Guest blogger, Rita Bos (bio below) writes:
This month, while randomly searching Pubmed with the subject MDRO (I know, a rather bizarre hobby), I came across a French study on MDRO information in patient transfer letters. In this paper, which was published in the French journal “Médecine et maladies infectieuses” Lefebvre et al (of the Infection Control Unit of the Dijon University Hospital, Dijon, France) investigated the proportion of transfer letters that contained information of infection or colonization with MDR bacteria.
They looked at transfer letters of patients who tested positive for MRSA, ESBL-producing Enterobacteriaceae and MDR Pseudomonas aeruginosa during their stay and who were transferred to another health care facility between 2009 and 2012. Transfer to nursing homes was not included since this was considered as home-stay.
288 MDR-positive patients were transferred to another health facility and in 57 % (95%CI 52-65) information regarding MDRO carriage or isolation precautions was present. However, the total package of information (genus and species, concept of MDR bacteria and isolation precautions taken) was present in only 20 % of the transfer letters. So there is room for improvement, especially when considering that transfer letters to nursing homes were not taken into account.
Another recent solution to prevent MDR spread in hospitals is the Illinois Extensively Drug-Resistant Organism (XDRO) Registry for improved inter-facility communication and surveillance of carbapenem-resistant Enterobacteriaceae.

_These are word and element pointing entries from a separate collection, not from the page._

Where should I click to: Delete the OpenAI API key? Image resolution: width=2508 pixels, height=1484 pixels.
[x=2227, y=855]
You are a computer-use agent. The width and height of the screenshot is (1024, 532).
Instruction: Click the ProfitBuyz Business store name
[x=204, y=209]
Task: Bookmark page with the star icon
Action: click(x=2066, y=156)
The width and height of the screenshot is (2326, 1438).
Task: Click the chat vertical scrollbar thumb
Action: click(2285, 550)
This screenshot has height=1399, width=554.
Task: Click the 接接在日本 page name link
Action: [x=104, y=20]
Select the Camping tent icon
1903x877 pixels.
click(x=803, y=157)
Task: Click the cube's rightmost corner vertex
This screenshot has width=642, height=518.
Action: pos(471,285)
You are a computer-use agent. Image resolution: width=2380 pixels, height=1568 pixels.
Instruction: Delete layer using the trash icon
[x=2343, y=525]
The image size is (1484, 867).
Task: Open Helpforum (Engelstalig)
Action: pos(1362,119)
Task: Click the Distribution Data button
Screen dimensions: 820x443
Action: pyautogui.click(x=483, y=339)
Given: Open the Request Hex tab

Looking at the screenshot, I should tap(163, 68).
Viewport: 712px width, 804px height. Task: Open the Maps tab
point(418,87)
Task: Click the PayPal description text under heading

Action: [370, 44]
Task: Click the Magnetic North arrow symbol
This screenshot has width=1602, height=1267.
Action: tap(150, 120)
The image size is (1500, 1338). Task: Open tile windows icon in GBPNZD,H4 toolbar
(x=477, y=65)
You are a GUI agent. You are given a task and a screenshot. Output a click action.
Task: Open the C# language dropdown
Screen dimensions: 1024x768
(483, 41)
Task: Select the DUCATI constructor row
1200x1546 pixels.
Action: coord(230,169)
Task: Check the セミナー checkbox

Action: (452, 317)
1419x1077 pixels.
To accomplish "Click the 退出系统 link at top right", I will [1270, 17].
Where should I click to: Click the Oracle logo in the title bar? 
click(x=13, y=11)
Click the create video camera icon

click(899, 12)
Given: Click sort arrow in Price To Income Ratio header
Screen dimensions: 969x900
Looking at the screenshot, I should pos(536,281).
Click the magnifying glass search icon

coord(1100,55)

As of November 1st, 2013 the first CRE positive culture per patient stay must be reported to the XDRO database. When a patient is admitted, infection control staff can then inquire (personally or automatically by sending admission lists) if their patient is a known CRE carrier and take adequate precautions. Although in an early stage of implementation with some issues on testing, reporting and automatic return of CRE information, it holds promise for the future. Similar initiatives are not yet operational in our part of the world.
But maybe we should start with the relatively easy stuff and take a look at transfer and discharge letters in our own facilities, to see how we are doing!
Rita Bos bio:
After spending half a lifetime as an ICU nurse, I changed to Infection Prevention 6 years ago. Following a late scientific calling, I studied Epidemiology at the University of Amsterdam. I currently work as an Infection Preventionist.